As new digital platforms and services emerge, the challenge of keeping users’ information safe online is growing more complex – novel technologies require novel privacy solutions. At Google, we continue to invest in privacy-enhancing technologies (PETs), a family of cutting-edge tools that help solve the critical task of data processing by providing people guarantees that their personal information is kept private and secure.
Over the past decade, we’ve integrated PETs throughout our product suite, used them to help tackle societal challenges and made many of our own freely available to developers and researchers around the world via open source projects.
Today we’re excited to share updates on our work with differential privacy, a mathematical framework that allows for analysis of datasets in a privacy-preserving way to help ensure individual information is never revealed.
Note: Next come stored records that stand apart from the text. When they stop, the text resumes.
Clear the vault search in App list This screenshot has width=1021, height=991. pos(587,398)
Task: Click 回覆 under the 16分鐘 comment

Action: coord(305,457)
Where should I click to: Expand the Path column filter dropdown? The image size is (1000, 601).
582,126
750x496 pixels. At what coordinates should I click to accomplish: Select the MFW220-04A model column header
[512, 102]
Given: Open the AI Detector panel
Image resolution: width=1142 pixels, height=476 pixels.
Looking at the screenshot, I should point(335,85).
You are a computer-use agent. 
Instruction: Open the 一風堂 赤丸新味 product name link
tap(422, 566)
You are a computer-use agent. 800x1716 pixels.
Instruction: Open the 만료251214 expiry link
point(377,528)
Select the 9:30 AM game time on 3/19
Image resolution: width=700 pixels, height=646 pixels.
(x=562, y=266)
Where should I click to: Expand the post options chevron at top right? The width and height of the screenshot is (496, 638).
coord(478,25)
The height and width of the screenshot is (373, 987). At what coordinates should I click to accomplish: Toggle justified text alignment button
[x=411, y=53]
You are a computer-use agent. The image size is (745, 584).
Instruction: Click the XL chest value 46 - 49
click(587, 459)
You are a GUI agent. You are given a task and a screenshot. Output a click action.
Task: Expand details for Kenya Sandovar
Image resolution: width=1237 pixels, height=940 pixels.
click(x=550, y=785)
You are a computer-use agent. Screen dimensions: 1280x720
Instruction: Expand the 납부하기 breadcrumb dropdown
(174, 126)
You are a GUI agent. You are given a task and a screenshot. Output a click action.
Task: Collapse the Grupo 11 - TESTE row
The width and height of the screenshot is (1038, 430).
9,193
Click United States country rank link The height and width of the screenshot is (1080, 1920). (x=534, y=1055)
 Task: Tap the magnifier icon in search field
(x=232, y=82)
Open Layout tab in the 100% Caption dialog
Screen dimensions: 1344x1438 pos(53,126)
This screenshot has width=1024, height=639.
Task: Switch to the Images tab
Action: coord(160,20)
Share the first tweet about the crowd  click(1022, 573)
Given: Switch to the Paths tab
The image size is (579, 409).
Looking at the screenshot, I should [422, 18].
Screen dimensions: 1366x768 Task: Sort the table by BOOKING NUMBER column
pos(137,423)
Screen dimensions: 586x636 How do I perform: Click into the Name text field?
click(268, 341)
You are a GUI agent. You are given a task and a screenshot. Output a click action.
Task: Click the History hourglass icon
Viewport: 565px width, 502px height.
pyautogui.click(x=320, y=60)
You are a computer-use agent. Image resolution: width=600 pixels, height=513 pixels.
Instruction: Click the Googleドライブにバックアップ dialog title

Differential privacy is a PET not known by most users, but one of the unsung heroes behind some of the most widely used tech features today. But like many PETs, industry adoption of differential privacy can be challenging for many reasons: complex technical integrations, limited scalability for large applications, high costs for computing resources and more.
We’re pleased to announce we have achieved what we know to be the largest application of differential privacy in the world spanning close to three billion devices over the past year, helping Google improve products like Google Home, Google Search on Android and Messages. Using this technology we were able to improve the overall user experience in these products.
For example, we were able to identify the root causes of crashes for Matter devices in Google Home to help increase customer satisfaction. Matter is an industry standard simplifying the set up and control of smart home devices across smart home ecosystems. As Google Home continued to add support for new device types, our team uncovered and quickly patched some connectivity issues with the Home app by using insights unlocked by our differential privacy tool.
This three billion device deployment was made possible through six plus years of research on our “shuffler” model, which effectively shuffles data between “local” and “central” models to achieve more accurate analysis on larger data sets while still maintaining the strongest privacy guarantees.
Over five years ago, we set out on a mission to democratize access to our PETs by releasing the first open source version of our foundational differential privacy libraries. Our goal is to make many of the same technologies we use internally freely available to anyone, in turn lowering the barrier to entry for developers and researchers worldwide.
As part of this commitment, we open sourced a first-of-its-kind Fully Homomorphic Encryption (FHE) transpiler two years ago and have continued to remove barriers to entry along the way. We have also done the same with our work on Federated Learning and other privacy technologies like secure multi-party computation, which allows two parties (e.g., two research institutions) to join their data and do analysis on the combined data without ever revealing the underlying information.
Since 2019, we’ve expanded access to these libraries by publishing them in new programming languages to reach as many developers as possible. Today, we are announcing the release of PipelineDP for Java Virtual Machine (JVM) called PipelineDP4j. This work is an evolution of the joint work we’ve done with OpenMined. PipelineDP4j allows developers to execute highly parallelizable computations using Java as the baseline language, and opens the door for new applications of differential privacy by reducing the barrier of entry for developers already working in Java. With the addition of this JVM release, we now cover some of the most popular developer languages – Python, Java, Go, and C++ – potentially reaching more than half of all developers worldwide.
Additionally, some of our latest differential privacy algorithms are now helping power unique tools like Google Trends. One of our model developments now allows Google Trends to provide greater insights into low-volume locales. For differential privacy – and most privacy guarantees in general – datasets need to meet a minimum threshold to ensure individuals’ data isn’t revealed. Our new offering can help professionals like researchers and local journalists obtain more insights on smaller cities or areas, and thus shine a light on top of mind topics. For example, a journalist in Luxembourg making queries for Portuguese language results can now access insights that were not available before.
The increased adoption of differential privacy both by industry and governments is a major advancement in handling user data in a private way. Nevertheless, this widespread adoption can also lead to an increased risk of faulty mechanism design and implementation. The vast volume of algorithms developed in this field renders manual inspection of their implementation impractical – and there is a lack of flexible tools capable of testing the diverse range of techniques without significant assumptions.
To allow practitioners to test whether a given mechanism violates a differential privacy guarantee, we are releasing a library, DP-Auditorium, utilizing only samples from the mechanism itself, without requiring access to any internal properties of the application.
Effective testing for a privacy guarantee entails two key steps: evaluating the privacy guarantee over a fixed dataset, and exploring datasets to find the "worst-case" privacy guarantee. DP-Auditorium introduces versatile interfaces for both components, facilitating efficient testing and consistently outperforming existing black-box access testers. Most importantly, these interfaces are designed to be flexible, enabling contributions and expansions from the research community, thereby continually augmenting the testing capabilities of the tool.
We’ll continue to build on our long-standing investment in PETs and commitment to helping developers and researchers securely process and protect user data and privacy.